• [What needs to be done]:
The answer must be every line below that contains the string "time".

----- Information given

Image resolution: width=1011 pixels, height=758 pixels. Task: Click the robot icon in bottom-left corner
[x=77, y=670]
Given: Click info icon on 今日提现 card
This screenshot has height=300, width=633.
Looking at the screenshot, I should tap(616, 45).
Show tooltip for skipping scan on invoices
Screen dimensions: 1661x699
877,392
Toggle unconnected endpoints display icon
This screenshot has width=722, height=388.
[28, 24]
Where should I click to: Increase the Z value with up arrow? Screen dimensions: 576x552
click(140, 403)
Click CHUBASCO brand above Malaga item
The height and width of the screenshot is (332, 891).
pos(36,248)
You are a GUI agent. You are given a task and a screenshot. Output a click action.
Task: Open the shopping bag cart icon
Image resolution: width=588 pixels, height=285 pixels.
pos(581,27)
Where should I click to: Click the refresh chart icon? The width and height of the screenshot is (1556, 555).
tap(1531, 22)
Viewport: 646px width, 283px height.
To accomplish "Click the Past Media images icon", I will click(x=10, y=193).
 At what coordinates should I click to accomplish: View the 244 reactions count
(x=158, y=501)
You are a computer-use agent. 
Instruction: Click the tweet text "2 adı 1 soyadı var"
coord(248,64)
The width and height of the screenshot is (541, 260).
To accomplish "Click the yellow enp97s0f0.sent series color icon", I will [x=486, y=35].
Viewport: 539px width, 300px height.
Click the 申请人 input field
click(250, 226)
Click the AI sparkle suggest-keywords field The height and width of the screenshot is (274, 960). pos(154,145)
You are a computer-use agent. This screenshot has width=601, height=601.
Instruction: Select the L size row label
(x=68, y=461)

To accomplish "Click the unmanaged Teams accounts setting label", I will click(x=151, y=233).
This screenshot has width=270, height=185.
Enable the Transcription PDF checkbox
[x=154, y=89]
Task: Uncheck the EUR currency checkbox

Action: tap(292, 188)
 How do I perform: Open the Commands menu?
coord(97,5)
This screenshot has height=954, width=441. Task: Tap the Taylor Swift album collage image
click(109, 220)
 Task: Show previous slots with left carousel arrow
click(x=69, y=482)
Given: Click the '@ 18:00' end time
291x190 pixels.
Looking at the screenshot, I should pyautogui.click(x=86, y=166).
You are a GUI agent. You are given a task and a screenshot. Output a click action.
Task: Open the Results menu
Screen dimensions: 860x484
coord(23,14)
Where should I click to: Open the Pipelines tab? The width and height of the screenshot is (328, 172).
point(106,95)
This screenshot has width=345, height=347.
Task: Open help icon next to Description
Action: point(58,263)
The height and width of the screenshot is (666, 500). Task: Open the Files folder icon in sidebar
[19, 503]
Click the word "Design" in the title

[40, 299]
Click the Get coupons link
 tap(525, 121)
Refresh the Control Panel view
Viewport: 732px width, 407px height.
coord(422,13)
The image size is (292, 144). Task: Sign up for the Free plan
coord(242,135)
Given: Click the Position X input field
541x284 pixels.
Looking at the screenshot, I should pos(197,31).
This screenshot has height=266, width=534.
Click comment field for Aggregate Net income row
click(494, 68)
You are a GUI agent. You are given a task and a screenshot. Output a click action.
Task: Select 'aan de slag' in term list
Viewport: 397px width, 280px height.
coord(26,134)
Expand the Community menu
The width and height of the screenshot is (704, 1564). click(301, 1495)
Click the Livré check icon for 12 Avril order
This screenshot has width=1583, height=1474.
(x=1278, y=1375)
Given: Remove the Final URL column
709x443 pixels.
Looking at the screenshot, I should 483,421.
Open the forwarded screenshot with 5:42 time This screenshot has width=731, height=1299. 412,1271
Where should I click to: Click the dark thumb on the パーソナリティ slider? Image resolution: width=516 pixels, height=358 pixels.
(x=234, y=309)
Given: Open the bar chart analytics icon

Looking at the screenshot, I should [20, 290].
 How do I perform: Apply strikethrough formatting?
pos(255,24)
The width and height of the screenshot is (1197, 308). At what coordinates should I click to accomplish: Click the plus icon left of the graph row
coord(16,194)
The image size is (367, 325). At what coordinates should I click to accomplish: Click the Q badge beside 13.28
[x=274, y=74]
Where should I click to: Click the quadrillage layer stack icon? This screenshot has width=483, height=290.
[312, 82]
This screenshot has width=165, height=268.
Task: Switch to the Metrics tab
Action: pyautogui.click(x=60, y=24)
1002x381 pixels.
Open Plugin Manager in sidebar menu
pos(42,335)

----------

• [Response for this exercise]:
Given: Click the '@ 18:00' end time
Open the forwarded screenshot with 5:42 time This screenshot has width=731, height=1299. 412,1271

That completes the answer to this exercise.